OBJECTIVE:
Could you set out the rows below as a numbered list, skipping any blank lines and leaving the pictures out?

SUPPLIED INFORMATION:
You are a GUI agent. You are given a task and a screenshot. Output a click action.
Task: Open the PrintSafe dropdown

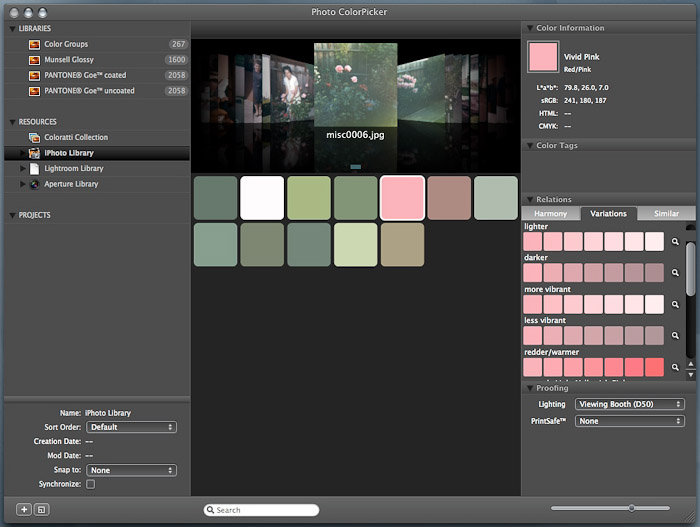[x=630, y=421]
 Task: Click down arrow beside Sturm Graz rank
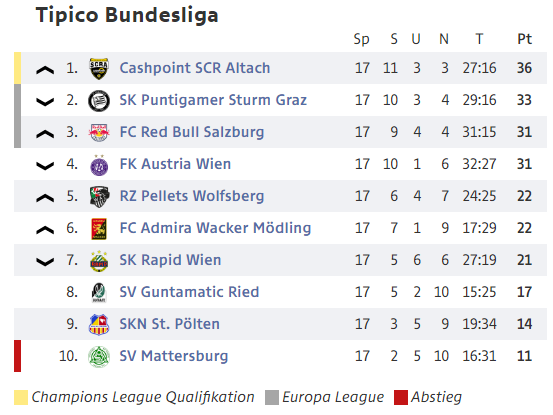pyautogui.click(x=45, y=102)
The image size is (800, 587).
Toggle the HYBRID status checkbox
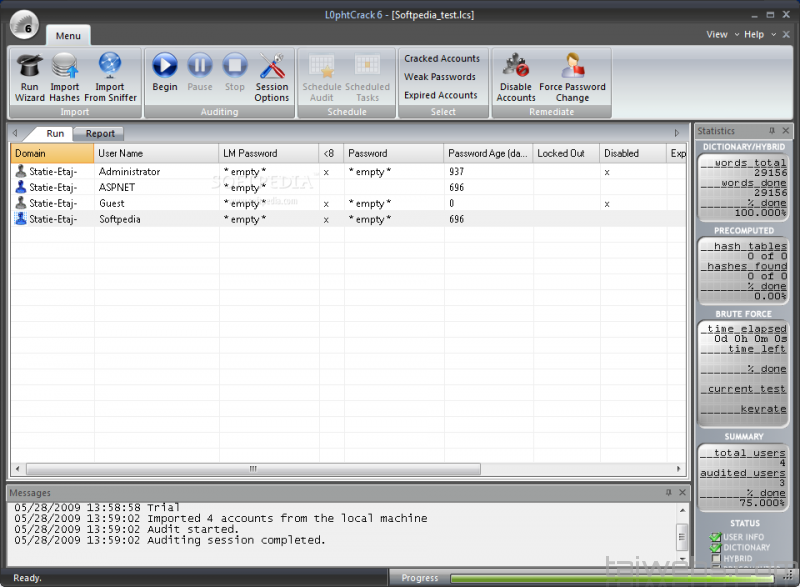[715, 558]
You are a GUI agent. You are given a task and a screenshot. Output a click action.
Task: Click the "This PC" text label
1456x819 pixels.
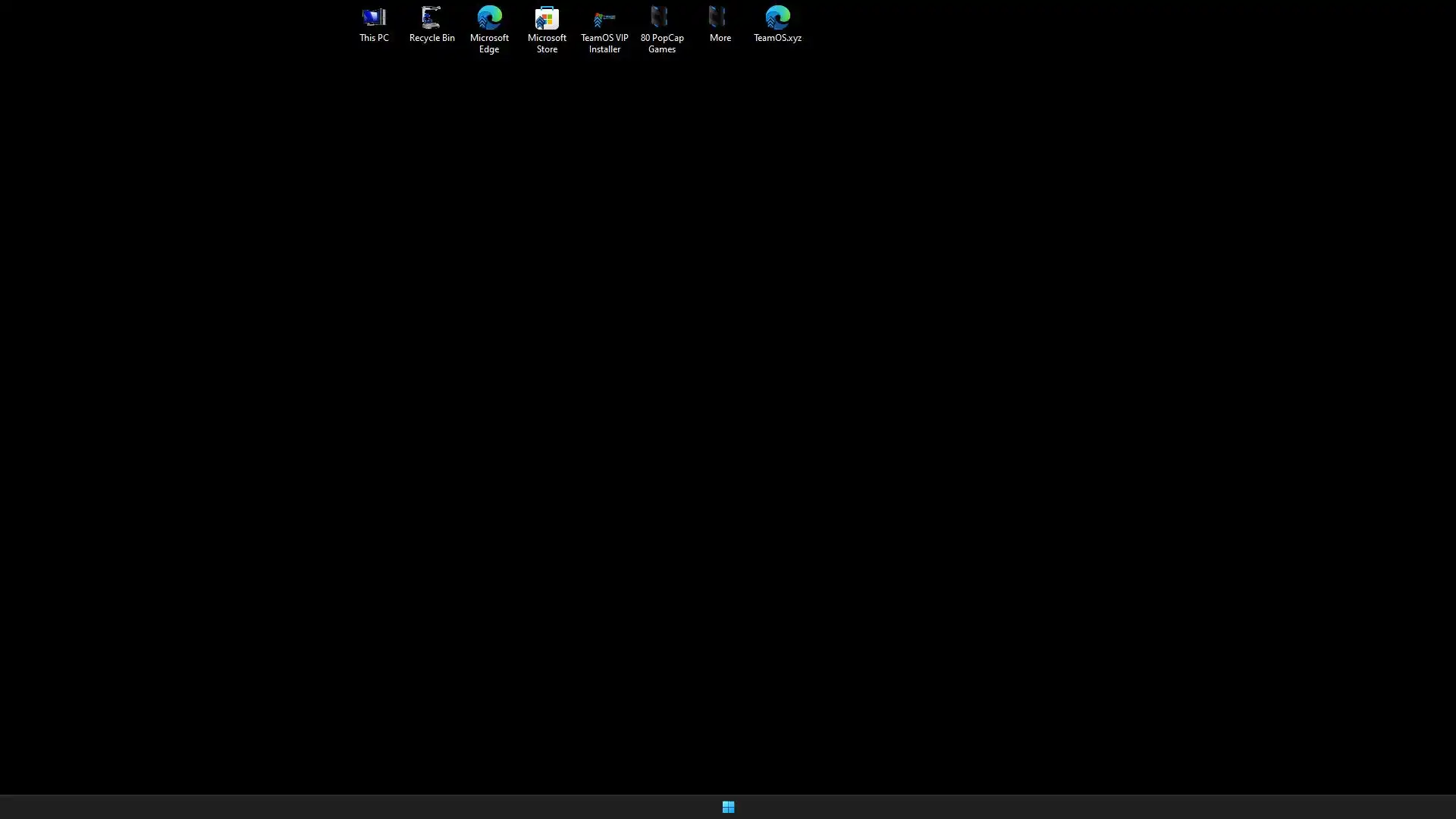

WRITTEN ANSWER:
1. You are a GUI agent. You are given a task and a screenshot. Output a click action.
2. Task: Open the PrintSafe dropdown
3. [x=630, y=421]
4.  Task: Click down arrow beside Sturm Graz rank
5. pyautogui.click(x=45, y=102)
6. The image size is (800, 587).
7. Toggle the HYBRID status checkbox
8. [715, 558]
9. You are a GUI agent. You are given a task and a screenshot. Output a click action.
10. Task: Click the "This PC" text label
11. 1456x819 pixels.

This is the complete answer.